En Yo confieso se encuentra con otro problema de casting, pues no le gustaba nada Anne Baxter. T. elogia, por su parte, el extraordinario trabajo de Montgomery Clift. Sin embargo, hay que decir que a H. los actores del método, como Clift o Paul Newman, le ponían bastante nervioso. Decía que, tras recibir las pertinentes instrucciones, ellos se dedicaban a una especie de introspección personal que les hacía perder el tiempo y que les sacaba de la historia. La que sí le gustaba, y mucho, porque representaba la perfecta rubia fría era Grace Kelly, con la que rueda su siguiente película, en 1953, Crimen perfecto. La película en sí no la aprecia demasiado y cuenta que se rodó en un mes. Después de ella viene una auténtica obra maestra y esto es algo en lo que todos coincidimos, incluido H. y T. que la considera la mejor película de H. Se trata de La ventana indiscreta. A H. no le gusta la música de la película, pero se explaya explicando muchísimos datos de ella, de la forma en que se concibe la historia, del significado, del trabajo de los actores, de manera que es uno de los capítulos más interesantes. 


Para T. "La ventana indiscreta, es, quizás con Encadenados, su mejor guión, desde todos los puntos de vista, construcción, unidad de inspiración, riqueza de detalles". La siguiente película la rueda también con dos de sus actores favoritos, Cary Grant y Grace Kelly. Es Atrapa a un ladrón, con exteriores en Francia por primera vez. H. dice que no era "una historia seria" y aquí en esta parte del libro desarrolla su teoría del "erotismo helado", de forma que esas mujeres británicas, nórdicas, que tienen una belleza aparentemente fría, son luego volcánicas por dentro. Esas eran las que le gustaban, no como Marilyn Monroe, por ejemplo, que era una sexualidad evidente. 

Entonces llega Pero ¿quién mató a Harry?, una película tan extraña como divertida en su concepción, una adaptación fiel a una novela inglesa de Jack Trevor Story. A H. le gusta mucho esta película, le tiene mucho cariño y le gusta la chica, Shirley McLaine, llamada, según él, a hacer grandes cosas, y lo mismo el actor John Forsythe, de exitosa carrera televisiva. En El hombre que sabía demasiado, la segunda versión, la americana, está James Stewart, uno de los suyos y también una actriz atípica, Doris Day, que se pasó el rodaje preocupaba porque H. no le decía nada, ni bien ni mal. Ella cuenta en sus memorias que creía que había sido elegida para el papel porque cantaba, pero, en realidad, a H. le gustó su interpretación y, en realidad, ella era también una rubia muy recatada. Confieso que esta película es una de mis favoritas, quizá por esa extraña combinación que forman los dos protagonistas y porque el argumento tiene un aire muy novela de Agatha Christie, con su toque oriental y todo. 
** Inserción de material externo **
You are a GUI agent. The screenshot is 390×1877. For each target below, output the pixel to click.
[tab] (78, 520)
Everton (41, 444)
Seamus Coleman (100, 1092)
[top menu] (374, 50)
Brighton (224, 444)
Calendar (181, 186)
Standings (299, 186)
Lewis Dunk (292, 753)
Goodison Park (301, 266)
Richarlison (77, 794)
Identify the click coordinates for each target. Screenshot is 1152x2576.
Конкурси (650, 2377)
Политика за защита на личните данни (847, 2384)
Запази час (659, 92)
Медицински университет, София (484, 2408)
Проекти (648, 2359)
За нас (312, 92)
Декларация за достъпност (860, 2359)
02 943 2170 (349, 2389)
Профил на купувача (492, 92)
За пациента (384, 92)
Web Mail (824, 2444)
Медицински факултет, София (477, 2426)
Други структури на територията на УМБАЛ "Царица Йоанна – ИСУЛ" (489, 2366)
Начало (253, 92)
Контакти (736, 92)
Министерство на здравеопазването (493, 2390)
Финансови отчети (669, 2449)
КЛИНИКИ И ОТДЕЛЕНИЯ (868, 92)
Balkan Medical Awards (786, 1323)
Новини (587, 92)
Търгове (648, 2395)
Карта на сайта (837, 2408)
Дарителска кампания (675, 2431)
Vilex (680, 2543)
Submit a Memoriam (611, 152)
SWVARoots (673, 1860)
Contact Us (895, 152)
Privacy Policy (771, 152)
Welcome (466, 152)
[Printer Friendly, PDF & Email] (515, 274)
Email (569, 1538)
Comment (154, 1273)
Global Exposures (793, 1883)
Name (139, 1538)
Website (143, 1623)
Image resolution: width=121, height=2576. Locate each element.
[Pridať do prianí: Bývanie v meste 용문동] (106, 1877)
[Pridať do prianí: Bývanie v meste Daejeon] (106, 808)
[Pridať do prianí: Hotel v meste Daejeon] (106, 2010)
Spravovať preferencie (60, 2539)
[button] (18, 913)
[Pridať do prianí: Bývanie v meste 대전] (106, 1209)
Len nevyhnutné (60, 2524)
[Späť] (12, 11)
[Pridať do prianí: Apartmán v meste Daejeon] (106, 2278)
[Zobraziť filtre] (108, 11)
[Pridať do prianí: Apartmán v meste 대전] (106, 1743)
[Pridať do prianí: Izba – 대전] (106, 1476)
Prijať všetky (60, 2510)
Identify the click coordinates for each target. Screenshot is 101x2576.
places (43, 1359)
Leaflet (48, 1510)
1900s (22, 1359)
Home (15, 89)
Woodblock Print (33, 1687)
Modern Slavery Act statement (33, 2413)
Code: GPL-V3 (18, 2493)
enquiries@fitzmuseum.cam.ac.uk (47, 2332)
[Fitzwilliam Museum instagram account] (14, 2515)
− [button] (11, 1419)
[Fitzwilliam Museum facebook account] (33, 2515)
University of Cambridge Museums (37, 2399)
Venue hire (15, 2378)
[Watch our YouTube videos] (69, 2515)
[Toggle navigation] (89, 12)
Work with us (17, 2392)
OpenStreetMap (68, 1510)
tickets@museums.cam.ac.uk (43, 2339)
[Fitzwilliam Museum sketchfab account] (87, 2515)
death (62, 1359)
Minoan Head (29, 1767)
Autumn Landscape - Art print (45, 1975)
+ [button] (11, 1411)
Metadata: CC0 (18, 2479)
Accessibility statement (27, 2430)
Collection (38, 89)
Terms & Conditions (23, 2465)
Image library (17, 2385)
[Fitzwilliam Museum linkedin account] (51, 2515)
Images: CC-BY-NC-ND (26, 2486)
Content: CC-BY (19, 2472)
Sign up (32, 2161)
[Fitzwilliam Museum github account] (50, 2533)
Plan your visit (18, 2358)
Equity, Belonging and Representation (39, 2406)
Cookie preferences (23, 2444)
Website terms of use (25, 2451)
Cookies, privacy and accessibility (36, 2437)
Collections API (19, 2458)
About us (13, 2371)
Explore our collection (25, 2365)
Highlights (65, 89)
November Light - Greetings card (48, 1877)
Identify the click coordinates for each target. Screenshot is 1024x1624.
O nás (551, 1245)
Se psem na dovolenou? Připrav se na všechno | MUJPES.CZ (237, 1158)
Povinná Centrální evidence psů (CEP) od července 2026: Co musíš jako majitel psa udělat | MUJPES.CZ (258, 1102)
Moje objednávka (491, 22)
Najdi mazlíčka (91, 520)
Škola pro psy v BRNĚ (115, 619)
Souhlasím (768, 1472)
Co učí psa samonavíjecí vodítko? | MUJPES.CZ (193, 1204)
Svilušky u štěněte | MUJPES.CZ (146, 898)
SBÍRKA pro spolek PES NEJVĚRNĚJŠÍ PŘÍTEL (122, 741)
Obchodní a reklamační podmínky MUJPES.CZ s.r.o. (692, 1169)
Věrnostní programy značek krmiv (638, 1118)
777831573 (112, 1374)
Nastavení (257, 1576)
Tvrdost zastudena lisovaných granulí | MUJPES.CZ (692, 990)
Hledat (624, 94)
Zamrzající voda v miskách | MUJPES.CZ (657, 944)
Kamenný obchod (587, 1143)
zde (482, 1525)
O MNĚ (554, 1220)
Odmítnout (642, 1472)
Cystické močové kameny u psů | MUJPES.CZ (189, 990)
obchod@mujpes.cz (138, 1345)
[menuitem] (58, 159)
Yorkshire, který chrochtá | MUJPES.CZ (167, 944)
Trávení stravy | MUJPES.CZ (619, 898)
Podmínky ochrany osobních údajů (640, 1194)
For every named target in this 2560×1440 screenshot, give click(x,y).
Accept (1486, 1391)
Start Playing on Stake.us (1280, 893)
En 1952 rueda Falso culpable, basada en hechos reales, una película dura, dramática y donde desarrolla ampliamente su teoría, esbozada en la cinta anterior, del hombre corriente que se ve inmerso en un lío descomunal, sin saber por qué ni cómo. En este caso, Henry Fonda borda el papel y también Vera Miles, una actriz que a H. le gustaba mucho, hace una gran interpretación de la esposa que termina perdiendo la razón. Por cierto que hubo varios finales a sopesar y alguno era más feliz. La siguiente película importante es una que a mí me deja fría y que me hace preguntarme por qué no me atrae nada. Es Vértigo, con James Stewart de nuevo y con una Kim Novak que fue sustituta de Vera Miles porque esta se quedó embarazada. Novak tiene una clase de sensualidad explícita que a H. no le hace mucha gracia y me da la impresión de que él no estaba conforme con su actuación. Sin embargo, T. pondera el trabajo de la actriz y la película le parece extraordinaria. No siempre están de acuerdo ambos, desde luego. Aunque se trata de discusiones elegantes y constructivas.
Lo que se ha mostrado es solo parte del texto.